Isn’t It Time to End This Experiment?

Gorzelanny

Tom Gorzelanny has a lot of experience as a starting pitcher. After debuting in “The Show” with a three game/one start cup of coffee in 2005 at the tender age of 22, Gorzelanny would go on to make 60-SOMETHING starts over the next three seasons. He began a transition after the 2008 season, but all of that is better outlined in my columns both when he was signed by Milwaukee and again during the “Brewers By the (Jersey) Numbers” series this spring. With all of that experience, it made sense for manager Ron Roenicke to eventually reach Gorzelanny as an option to start games when the Brewers original starters and several other backup options began dropping to injury.
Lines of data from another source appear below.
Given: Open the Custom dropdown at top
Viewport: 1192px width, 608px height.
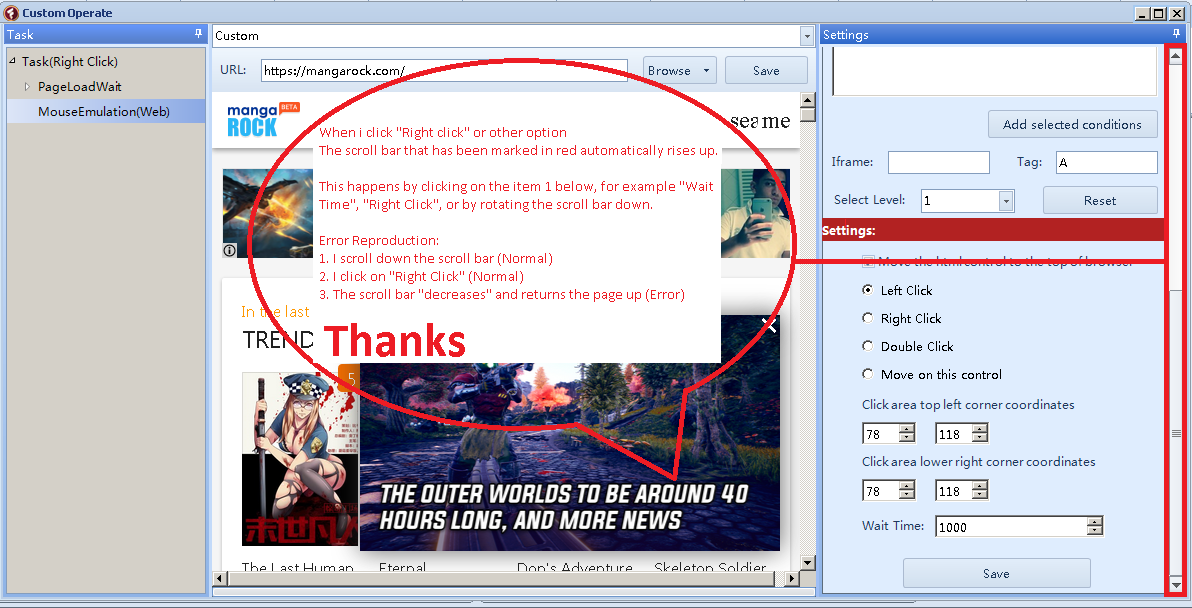Looking at the screenshot, I should (x=807, y=36).
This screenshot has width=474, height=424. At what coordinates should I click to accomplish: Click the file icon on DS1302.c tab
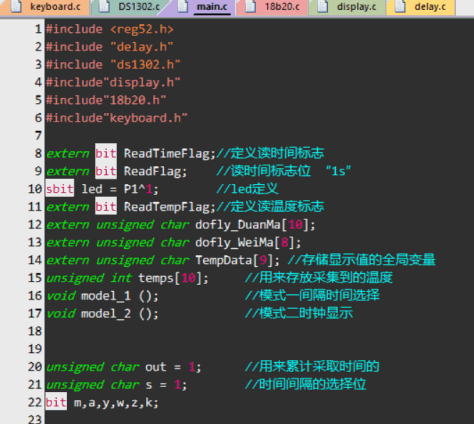pyautogui.click(x=104, y=7)
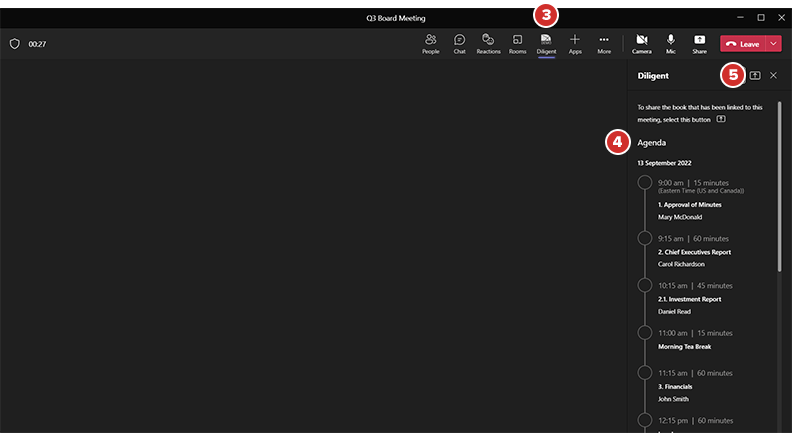This screenshot has height=433, width=792.
Task: Open the Reactions menu
Action: [488, 43]
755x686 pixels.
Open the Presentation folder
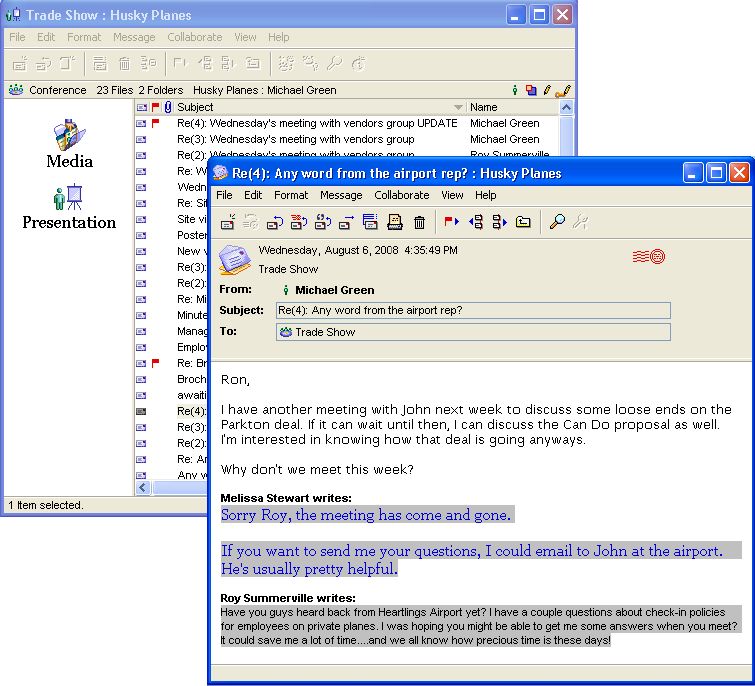69,207
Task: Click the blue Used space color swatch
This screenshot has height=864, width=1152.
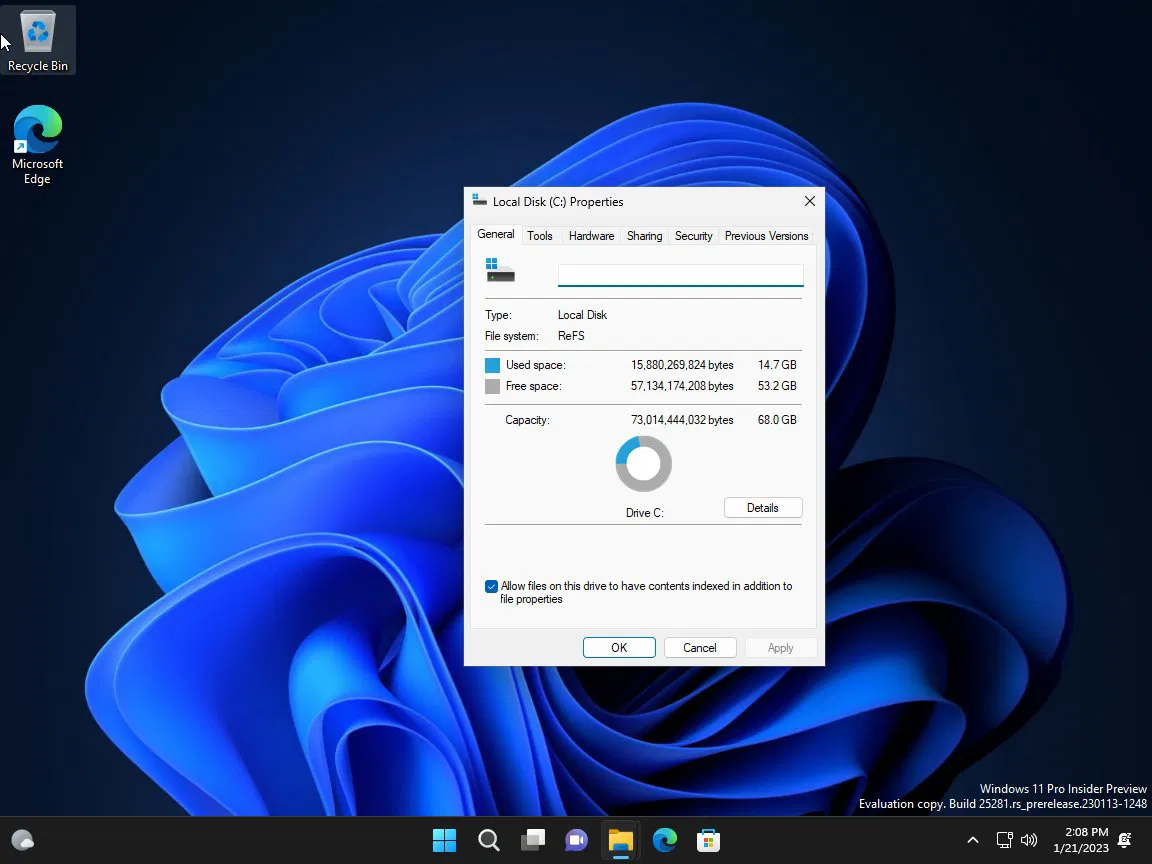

Even with a poor outing (4.2 IP, 6 H, 5 ER, 3 BB, 5 K, 2 HR) two starts ago against the Cincinnati Reds, his numbers this year have looked good overall. In fact, prior to his last start against the St. Louis Cardinals, radio personality Joe Block piled on some praise for the southpaw.

Furthermore, if Gorzelanny was able to replicate his success into the starting rotation, it would be great for Doug Melvin’s budget as he’s signed for 2014 at a reasonable rate for a reliever and a huge cost savings for a veteran starter.

With so much in the universe seemingly pushing Doug Melvin and Ron Roenicke in this direction, one has to ask the still painfully obvious question: “Isn’t it time we ended this?”

Because here’s the thing about those numbers referenced by Block earlier… The majority of that 8th-best work came out of the bullpen. That’s because there’s a reason that Thomas Stephen Gorzelanny was converted to the bullpen full time in 2012 by the Washington Nationals. There’s a reason that they kept him there, effectively giving them innings and multiple scoreless outings. His only start of 2012 came on the final day of Washington’s regular season. And he only got that start because manager Davey Johnson was lining up his starting rotation for the postseason.

And for the record, how did Gorzelanny do in that start against the Cardinals?

3.2 IP, 10 H, 7 ER, 1 BB, 5 K, 2 HR…oof.

But it’s all fine and dandy to just tell you things and hope that you believe them. If you’d like some hard statistical facts to go along with my stance, then check out the following splits over the last two seasons combined and tell me where Gorzelanny best fits to help the Milwaukee Brewers win baseball games.

SP: 2-4, 10 G, 47.0 IP, 51 H, 27 R, 23 ER, 8 HR, 13 BB, 48 K, 1.36 WHIP, .271 BAA, 4.40 ERA
RP: 5-3, 76 G, 105.0 IP, 81 H, 36 R, 32 ER, 10 HR, 47 BB, 92 K, 1.22 WHIP, .215 BAA, 2.74 ERA

The real trouble lately for Gorzelanny though is what you might expect out of a guy who is flourishing in a long-/middle-relief role after failing as a starter. He gets hit quite hard as he attempts to get through an opposing lineup for the third time.

Here are his 2013 slash line splits (BAA/OBP/SLG/OPS) by time through a batting order as a starter:

1st Time: .274/.312/.384/.695
2nd Time: .209/.217/.373/.591
3rd: .394/.487/.727/1.214

There is more which we could get into including breakdowns of hitter handedness, leveraged situations, WPA, and more, but let’s just suffice it to say that none of those stats exactly support Gorzelanny remaining in the rotation either.

Gorzelanny is scheduled to start on Wednesday night in Pittsburgh. He could do a great job. He could hold the upstart Bucs down for a quality start or more. But, based on the supporting statistics, it would be nothing more than a momentary divergence from the greatest likelihood with the next poor start just down the road a spell.

Does Tom Gorzelanny have a place on this team? Without question. It’s just that his place should be starting home games in the left-center field bullpen instead of on the mound.

3 comments

  1. Berdj Rassam

    Good points made, but when you lack depth in your starting rotation you use guys like Gorzelanny to backfill. In a perfect world, he would come out of the pen. Gorzelanny being a SP is the symptom; the problem is the lack of depth in the rotation.

    • Brewer Nation

      But to that, they went to far more options before finally being almost forced to try Gorzelanny. They went to Thornburg, and Figaro, and Hand, and Hellweg. They could, in a week, go to Nelson.

      When Gorzelanny is so much more valuable to the team as a reliever, and healthy starting alternatives exist, there’s just no good reason to keep him starting.